== OBJECTIVE ==
Copy the rows verbatim, beginning with the line containing "Click the 828 points score" and continuing through the line containing "[x=171, y=153]".

--- Begin DATA FOR PROCESSING ---

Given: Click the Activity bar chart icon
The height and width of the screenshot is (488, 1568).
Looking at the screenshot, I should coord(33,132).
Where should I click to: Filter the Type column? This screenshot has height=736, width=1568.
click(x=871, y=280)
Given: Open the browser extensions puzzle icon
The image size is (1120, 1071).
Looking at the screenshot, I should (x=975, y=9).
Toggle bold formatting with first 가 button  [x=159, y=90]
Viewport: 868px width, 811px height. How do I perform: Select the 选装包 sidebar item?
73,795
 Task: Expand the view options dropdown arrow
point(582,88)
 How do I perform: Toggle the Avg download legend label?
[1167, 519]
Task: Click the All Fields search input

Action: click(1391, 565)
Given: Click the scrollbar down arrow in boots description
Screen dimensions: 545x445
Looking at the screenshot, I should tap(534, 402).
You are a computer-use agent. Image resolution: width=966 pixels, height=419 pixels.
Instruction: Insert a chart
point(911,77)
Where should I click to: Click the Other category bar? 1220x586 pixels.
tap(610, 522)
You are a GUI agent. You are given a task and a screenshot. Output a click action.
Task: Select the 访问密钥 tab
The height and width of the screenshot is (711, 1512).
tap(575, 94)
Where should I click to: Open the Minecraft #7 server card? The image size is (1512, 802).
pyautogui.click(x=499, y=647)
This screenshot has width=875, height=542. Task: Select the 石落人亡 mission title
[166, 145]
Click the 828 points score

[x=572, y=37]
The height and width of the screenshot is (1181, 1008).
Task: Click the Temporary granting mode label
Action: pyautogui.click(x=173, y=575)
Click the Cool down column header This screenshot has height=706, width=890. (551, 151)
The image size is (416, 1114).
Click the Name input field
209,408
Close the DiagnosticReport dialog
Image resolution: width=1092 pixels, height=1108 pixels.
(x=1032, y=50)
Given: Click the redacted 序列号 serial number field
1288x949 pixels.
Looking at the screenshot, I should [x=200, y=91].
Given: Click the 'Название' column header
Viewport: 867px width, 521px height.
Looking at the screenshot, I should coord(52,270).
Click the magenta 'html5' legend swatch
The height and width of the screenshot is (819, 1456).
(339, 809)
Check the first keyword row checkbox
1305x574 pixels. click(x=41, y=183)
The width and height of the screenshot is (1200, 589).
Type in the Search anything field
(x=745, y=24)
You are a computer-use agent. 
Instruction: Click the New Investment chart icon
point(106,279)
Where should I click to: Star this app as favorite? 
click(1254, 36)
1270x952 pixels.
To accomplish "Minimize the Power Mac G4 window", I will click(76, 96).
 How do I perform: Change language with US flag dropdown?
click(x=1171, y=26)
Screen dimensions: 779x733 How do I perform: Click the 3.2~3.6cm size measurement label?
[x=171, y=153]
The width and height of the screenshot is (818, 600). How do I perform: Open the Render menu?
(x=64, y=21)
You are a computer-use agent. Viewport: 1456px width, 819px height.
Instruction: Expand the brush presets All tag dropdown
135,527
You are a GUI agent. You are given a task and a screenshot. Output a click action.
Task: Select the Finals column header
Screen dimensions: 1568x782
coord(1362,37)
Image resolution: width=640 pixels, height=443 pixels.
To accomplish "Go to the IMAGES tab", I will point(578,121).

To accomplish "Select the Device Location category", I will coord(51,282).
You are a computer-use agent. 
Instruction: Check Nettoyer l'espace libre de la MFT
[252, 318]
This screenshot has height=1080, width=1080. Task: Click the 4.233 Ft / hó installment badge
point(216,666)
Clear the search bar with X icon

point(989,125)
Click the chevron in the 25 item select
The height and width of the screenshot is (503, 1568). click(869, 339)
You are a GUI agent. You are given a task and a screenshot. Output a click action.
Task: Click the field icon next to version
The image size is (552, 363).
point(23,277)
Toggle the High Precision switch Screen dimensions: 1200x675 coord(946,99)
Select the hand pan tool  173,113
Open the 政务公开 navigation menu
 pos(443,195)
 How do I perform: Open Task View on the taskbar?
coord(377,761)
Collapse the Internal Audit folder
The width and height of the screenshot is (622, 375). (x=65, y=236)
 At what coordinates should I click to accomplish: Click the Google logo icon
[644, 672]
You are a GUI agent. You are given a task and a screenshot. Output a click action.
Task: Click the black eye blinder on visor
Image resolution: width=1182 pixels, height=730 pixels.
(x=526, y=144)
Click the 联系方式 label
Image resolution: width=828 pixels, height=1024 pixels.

--- End DATA FOR PROCESSING ---

== OUTPUT OF THE TASK ==
Click the 828 points score

[x=572, y=37]
The height and width of the screenshot is (1181, 1008).
Task: Click the Temporary granting mode label
Action: pyautogui.click(x=173, y=575)
Click the Cool down column header This screenshot has height=706, width=890. (551, 151)
The image size is (416, 1114).
Click the Name input field
209,408
Close the DiagnosticReport dialog
Image resolution: width=1092 pixels, height=1108 pixels.
(x=1032, y=50)
Given: Click the redacted 序列号 serial number field
1288x949 pixels.
Looking at the screenshot, I should [x=200, y=91].
Given: Click the 'Название' column header
Viewport: 867px width, 521px height.
Looking at the screenshot, I should coord(52,270).
Click the magenta 'html5' legend swatch
The height and width of the screenshot is (819, 1456).
(339, 809)
Check the first keyword row checkbox
1305x574 pixels. click(x=41, y=183)
The width and height of the screenshot is (1200, 589).
Type in the Search anything field
(x=745, y=24)
You are a computer-use agent. 
Instruction: Click the New Investment chart icon
point(106,279)
Where should I click to: Star this app as favorite? 
click(1254, 36)
1270x952 pixels.
To accomplish "Minimize the Power Mac G4 window", I will click(76, 96).
 How do I perform: Change language with US flag dropdown?
click(x=1171, y=26)
Screen dimensions: 779x733 How do I perform: Click the 3.2~3.6cm size measurement label?
[x=171, y=153]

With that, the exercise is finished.